When we came back from Trinidad, we landed in Charlotteville on November 10th. I feel like I shouldn’t speak too much of this place because if I had to choose my paradise, it would look something like this bay and one of the reasons is the lack of tourists, boats and pollution. We don’t all have the same definition of paradise; mine is a big quiet bay where

you can go snorkeling only a few breast strokes away from the boat and you can scuba dive from the dinghy. In the small fisherman’s town, the local bar serves ice cold beer even on the hottest day. The fishermen come to the boat to offer fresh fish and lobster. In the forest around the bay I can see flying over head Amazon parrots. There is a public library for books and Wi-fi but no malls or movie theaters. It’s peace and quiet! If action is needed, there is always the tourist beach south of the island.
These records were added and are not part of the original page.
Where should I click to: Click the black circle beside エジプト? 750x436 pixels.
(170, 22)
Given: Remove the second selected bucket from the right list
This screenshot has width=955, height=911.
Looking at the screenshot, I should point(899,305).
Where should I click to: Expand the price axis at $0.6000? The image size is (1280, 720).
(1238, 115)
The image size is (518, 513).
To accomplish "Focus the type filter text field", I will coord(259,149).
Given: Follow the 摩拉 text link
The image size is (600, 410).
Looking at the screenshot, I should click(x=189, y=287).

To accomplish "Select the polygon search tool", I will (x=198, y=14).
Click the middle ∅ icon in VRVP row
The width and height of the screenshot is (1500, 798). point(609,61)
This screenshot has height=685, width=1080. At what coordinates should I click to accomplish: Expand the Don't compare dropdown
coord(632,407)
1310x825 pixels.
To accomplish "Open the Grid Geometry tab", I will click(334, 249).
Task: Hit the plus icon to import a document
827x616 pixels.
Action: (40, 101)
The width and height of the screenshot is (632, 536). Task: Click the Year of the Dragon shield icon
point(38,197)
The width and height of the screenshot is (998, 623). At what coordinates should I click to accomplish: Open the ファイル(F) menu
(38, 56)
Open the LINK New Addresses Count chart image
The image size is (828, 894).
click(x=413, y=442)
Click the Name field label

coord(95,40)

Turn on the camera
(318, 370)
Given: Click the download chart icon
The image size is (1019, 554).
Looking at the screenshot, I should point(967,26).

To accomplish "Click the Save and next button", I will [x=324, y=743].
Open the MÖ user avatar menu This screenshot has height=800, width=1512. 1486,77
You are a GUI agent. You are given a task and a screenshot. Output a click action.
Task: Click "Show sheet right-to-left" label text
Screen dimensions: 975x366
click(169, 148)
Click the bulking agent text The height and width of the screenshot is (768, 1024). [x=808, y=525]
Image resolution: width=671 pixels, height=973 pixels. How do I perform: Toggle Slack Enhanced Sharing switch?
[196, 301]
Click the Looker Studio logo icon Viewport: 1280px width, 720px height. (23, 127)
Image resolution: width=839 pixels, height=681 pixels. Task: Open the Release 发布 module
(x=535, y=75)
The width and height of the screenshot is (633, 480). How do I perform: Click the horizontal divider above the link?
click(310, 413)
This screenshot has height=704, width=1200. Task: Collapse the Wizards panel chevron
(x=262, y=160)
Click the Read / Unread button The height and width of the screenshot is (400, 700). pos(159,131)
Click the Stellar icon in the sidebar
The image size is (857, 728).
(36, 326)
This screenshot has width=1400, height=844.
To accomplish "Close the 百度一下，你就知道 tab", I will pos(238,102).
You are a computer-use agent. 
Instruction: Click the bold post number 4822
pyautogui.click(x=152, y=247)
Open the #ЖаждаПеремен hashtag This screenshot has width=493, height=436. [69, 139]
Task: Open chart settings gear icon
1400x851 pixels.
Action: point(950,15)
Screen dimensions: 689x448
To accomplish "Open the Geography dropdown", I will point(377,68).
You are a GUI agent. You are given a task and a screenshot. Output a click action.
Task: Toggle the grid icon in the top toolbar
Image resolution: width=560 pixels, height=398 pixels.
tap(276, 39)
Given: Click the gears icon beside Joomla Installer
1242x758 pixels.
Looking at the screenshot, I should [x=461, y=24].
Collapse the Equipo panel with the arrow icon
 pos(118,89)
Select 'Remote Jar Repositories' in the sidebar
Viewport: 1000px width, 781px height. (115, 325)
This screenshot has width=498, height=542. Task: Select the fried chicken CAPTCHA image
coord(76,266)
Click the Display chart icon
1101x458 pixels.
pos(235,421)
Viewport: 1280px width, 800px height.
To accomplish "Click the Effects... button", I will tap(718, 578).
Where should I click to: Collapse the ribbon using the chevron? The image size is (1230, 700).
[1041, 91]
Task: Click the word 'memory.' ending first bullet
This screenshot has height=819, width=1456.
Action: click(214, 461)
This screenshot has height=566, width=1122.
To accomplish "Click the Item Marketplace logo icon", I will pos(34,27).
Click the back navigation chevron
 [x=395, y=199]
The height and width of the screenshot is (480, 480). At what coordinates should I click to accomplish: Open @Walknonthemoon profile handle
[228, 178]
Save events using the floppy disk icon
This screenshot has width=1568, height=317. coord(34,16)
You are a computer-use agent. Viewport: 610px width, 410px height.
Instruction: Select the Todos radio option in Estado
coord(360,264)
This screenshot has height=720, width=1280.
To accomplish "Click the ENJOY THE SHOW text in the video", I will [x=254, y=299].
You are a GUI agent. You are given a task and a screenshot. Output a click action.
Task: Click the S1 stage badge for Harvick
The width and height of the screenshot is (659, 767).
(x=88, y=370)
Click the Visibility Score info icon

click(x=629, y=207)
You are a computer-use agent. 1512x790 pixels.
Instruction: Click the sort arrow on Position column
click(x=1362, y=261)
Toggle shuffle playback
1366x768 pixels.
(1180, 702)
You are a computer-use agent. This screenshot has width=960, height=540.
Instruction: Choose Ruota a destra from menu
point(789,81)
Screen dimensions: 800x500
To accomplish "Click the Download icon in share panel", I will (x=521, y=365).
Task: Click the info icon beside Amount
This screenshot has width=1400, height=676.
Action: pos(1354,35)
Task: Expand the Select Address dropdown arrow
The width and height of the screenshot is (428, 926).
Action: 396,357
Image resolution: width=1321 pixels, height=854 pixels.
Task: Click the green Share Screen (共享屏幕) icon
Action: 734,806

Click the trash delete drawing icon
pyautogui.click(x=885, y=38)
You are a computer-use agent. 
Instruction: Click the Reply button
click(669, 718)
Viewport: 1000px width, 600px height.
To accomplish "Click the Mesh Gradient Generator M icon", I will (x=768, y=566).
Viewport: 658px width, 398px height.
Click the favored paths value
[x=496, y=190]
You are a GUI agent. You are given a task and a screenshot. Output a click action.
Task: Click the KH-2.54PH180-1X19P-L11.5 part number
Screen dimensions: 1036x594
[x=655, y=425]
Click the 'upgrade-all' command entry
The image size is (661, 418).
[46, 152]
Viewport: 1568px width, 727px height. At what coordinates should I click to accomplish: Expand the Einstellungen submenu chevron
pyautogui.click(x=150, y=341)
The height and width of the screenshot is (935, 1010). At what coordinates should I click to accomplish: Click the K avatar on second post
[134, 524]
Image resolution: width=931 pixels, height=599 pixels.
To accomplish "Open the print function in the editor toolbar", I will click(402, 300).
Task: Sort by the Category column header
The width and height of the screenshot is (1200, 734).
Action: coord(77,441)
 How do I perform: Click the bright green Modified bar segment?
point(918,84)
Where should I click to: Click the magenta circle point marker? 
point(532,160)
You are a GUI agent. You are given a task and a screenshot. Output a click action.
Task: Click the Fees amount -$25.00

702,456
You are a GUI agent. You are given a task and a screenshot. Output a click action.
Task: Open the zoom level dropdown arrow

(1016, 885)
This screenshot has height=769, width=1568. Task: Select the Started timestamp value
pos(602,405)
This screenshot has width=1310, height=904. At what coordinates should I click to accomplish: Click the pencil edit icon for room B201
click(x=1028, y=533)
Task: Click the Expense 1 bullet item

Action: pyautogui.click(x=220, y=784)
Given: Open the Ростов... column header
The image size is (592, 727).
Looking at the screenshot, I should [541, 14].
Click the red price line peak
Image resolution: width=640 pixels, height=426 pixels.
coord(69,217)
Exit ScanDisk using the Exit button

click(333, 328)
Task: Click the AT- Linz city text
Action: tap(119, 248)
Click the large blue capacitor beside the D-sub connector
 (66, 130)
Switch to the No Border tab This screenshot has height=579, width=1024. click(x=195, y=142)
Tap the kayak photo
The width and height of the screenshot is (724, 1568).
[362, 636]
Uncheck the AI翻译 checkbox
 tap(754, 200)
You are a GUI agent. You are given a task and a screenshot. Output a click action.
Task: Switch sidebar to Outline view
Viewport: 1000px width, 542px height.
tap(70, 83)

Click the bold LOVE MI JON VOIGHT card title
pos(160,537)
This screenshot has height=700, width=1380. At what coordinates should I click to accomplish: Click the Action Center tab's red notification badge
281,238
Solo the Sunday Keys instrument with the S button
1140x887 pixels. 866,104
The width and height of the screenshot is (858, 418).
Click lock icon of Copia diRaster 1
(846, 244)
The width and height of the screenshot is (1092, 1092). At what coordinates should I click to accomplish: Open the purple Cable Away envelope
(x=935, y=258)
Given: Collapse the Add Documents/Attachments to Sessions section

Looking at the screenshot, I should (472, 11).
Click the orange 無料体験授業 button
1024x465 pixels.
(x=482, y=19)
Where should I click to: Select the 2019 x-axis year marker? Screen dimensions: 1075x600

But shuuttt! All of this is our secret! We did a few dives with our new friends from Trinidad; Nathalie and Eric from the boat «E pur si muove» before they headed for Martinique. They are French, not Italian. The phrase is the last one Galileo pronounced before going to jail: «and yet it turns». Then we went to Batteaux bay where we hired the service of the local diving center to do a couple of dives around Little Tobago. We couldn’t do those on our own since they are drift dives and require that someone follow us with the boat. I can’t even begin to tell you the number of different fishes and corals we saw while diving in Tobago. However, the first nurse shark I saw was while snorkeling close to the boat. My first reaction was to swim away but when I saw it wasn’t moving, I went for a closer look. I tend to be scared of all shark, like everybody who saw “Jaws” as a kid but these are quite inoffensive and interesting to observe (even if they don’t move much). This bay although it is beautiful, it is not very well protected since it is on the east side of the Island. So after a change in weather, we headed back to Charlotteville. We then went back to Store bay to buy some food while stopping in other smaller bays on the way. We didn’t find them to be very interesting so we were in Store bay the next day. After having filled up on food, gone back to Charlotteville and found the customs and immigration officers (They are not often at their desk. Home or the football field is a good place to find them), we left Tobago to head for Grenada on December 7th with a bit of a heavy heart.